Leestekst:
'''

Ga naar de inhoud

Menselijke maat centraal bij nieuwe Inspectie belastingen, toeslagen en douane

Onafhankelijk en transparant toezichthouden, de menselijke maat terugbrengen en het vertrouwen van de burger in de overheid herstellen. Het zijn de niet mis te verstane doelen van de nieuwe Inspectie belastingen, toeslagen en douane (IBTD). Kersverse inspecteur-generaal Bart Snels vertelt waarom zijn inspectie zo hard nodig is, hoe ze hun doelen willen halen en waarom hij de aangewezen man aan het roer is.

Puzzel met poppetjes

“Het vertrouwen van mensen moet hersteld worden”, stelt Bart Snels. “Vooral in de Belastingdienst, maar ook in de overheid in het algemeen. Want niet alleen bij de drie uitvoeringsorganisaties waar wij toezicht op houden, is de menselijke maat uit het oog verloren. Als Kamerlid zorgde ik er met mijn motie voor dat er een parlementaire ondervragingscommissie kwam over de toeslagenaffaire. Die commissie bracht aan het licht dat op alle fronten signalen van en over burgers, die door de overheid in de wielen werden gereden, niet werden opgepikt en uitgewisseld. Niet tussen uitvoerders en beleidsmakers en niet tussen departementen onderling. Ook de rechterlijke macht heeft steken laten vallen. Er is niet één schuldige aan te wijzen – het is een complex systeem, dat volledig uit de rails is gelopen.”

'''

Getoond materiaal:
'''

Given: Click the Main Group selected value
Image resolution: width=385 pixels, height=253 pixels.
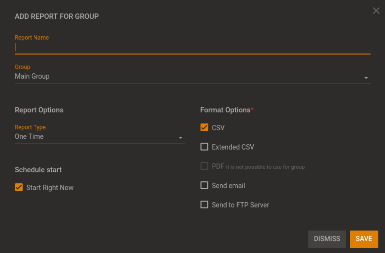Looking at the screenshot, I should pos(32,76).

'''

Schrijf het stuk van de leestekst van "Ga naar de inhoud" tot en met "het roer is." opnieuw op en verwissel daarin "inspecteur-generaal" voor "directeur".

Verwacht antwoord:
Ga naar de inhoud

Menselijke maat centraal bij nieuwe Inspectie belastingen, toeslagen en douane

Onafhankelijk en transparant toezichthouden, de menselijke maat terugbrengen en het vertrouwen van de burger in de overheid herstellen. Het zijn de niet mis te verstane doelen van de nieuwe Inspectie belastingen, toeslagen en douane (IBTD). Kersverse directeur Bart Snels vertelt waarom zijn inspectie zo hard nodig is, hoe ze hun doelen willen halen en waarom hij de aangewezen man aan het roer is.